* Extracted data *
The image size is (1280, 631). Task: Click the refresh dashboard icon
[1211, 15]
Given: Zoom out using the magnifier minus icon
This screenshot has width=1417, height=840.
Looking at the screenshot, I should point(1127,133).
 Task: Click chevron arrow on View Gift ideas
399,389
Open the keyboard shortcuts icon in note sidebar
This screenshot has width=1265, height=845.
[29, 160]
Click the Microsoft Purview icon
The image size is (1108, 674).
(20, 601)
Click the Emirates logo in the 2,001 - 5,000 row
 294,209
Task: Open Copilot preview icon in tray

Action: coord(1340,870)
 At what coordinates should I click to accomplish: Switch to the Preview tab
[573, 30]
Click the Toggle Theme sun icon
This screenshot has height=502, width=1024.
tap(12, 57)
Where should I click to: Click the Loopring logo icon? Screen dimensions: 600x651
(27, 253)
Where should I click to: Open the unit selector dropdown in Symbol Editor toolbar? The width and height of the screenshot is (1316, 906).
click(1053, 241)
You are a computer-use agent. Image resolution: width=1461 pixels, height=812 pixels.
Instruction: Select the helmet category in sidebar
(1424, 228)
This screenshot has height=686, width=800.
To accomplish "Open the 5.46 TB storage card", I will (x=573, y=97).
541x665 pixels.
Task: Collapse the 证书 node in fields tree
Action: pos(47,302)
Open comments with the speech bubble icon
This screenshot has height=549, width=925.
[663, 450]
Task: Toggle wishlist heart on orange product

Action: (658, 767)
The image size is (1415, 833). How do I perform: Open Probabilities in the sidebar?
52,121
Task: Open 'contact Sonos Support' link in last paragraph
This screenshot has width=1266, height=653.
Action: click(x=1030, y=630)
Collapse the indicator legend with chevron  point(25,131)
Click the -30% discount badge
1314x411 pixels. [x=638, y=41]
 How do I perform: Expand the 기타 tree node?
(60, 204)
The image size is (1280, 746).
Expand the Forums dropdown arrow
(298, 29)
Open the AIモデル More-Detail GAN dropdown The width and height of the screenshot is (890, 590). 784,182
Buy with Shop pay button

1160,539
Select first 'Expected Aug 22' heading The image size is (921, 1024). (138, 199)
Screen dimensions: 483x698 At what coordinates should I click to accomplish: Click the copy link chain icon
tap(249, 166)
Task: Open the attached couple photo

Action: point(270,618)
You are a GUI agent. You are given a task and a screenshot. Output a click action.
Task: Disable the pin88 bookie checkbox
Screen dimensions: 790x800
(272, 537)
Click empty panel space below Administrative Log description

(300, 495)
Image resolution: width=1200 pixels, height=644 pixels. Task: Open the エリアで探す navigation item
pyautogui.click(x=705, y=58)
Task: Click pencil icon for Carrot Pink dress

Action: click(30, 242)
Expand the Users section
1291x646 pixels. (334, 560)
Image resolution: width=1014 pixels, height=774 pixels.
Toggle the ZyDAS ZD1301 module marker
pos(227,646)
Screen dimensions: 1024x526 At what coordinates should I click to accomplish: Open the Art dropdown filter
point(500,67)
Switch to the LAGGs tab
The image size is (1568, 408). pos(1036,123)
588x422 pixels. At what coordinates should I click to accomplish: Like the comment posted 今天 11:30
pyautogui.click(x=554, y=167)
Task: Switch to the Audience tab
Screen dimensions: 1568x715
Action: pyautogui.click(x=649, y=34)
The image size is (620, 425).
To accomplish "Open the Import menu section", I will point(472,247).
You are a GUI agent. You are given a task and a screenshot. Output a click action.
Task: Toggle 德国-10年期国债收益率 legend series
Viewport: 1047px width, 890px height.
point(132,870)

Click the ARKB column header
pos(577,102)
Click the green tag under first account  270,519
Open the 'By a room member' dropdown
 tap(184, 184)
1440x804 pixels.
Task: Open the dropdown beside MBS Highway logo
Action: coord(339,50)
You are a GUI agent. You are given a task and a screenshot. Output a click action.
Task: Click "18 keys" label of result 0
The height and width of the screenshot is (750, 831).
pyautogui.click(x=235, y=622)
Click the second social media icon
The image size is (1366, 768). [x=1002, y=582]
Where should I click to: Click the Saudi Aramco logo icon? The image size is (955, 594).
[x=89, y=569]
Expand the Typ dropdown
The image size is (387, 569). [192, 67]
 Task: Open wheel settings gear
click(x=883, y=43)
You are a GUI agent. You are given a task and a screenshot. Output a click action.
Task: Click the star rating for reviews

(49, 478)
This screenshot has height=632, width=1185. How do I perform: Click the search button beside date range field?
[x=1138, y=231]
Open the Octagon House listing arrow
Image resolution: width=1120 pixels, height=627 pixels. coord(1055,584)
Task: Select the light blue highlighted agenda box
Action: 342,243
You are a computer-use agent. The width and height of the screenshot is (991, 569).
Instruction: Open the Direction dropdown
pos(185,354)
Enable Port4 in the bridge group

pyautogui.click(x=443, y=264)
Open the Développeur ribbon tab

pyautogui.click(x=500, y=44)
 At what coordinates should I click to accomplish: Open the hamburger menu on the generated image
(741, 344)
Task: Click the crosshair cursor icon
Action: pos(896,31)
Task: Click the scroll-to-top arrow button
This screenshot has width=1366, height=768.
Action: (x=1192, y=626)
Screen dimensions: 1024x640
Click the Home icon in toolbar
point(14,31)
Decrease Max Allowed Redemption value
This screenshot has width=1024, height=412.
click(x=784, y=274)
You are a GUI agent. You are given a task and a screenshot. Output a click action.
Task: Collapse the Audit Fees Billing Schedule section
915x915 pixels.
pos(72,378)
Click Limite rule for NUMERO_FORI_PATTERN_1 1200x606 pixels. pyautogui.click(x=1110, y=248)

* Work request *
Quote the records above from their first line through the line containing "This screenshot has height=686, width=800.", both ends included.

* Task answer *
The image size is (1280, 631). Task: Click the refresh dashboard icon
[1211, 15]
Given: Zoom out using the magnifier minus icon
This screenshot has width=1417, height=840.
Looking at the screenshot, I should point(1127,133).
 Task: Click chevron arrow on View Gift ideas
399,389
Open the keyboard shortcuts icon in note sidebar
This screenshot has width=1265, height=845.
[29, 160]
Click the Microsoft Purview icon
The image size is (1108, 674).
(20, 601)
Click the Emirates logo in the 2,001 - 5,000 row
 294,209
Task: Open Copilot preview icon in tray

Action: coord(1340,870)
 At what coordinates should I click to accomplish: Switch to the Preview tab
[573, 30]
Click the Toggle Theme sun icon
This screenshot has height=502, width=1024.
tap(12, 57)
Where should I click to: Click the Loopring logo icon? Screen dimensions: 600x651
(27, 253)
Where should I click to: Open the unit selector dropdown in Symbol Editor toolbar? The width and height of the screenshot is (1316, 906).
click(1053, 241)
You are a computer-use agent. Image resolution: width=1461 pixels, height=812 pixels.
Instruction: Select the helmet category in sidebar
(1424, 228)
This screenshot has height=686, width=800.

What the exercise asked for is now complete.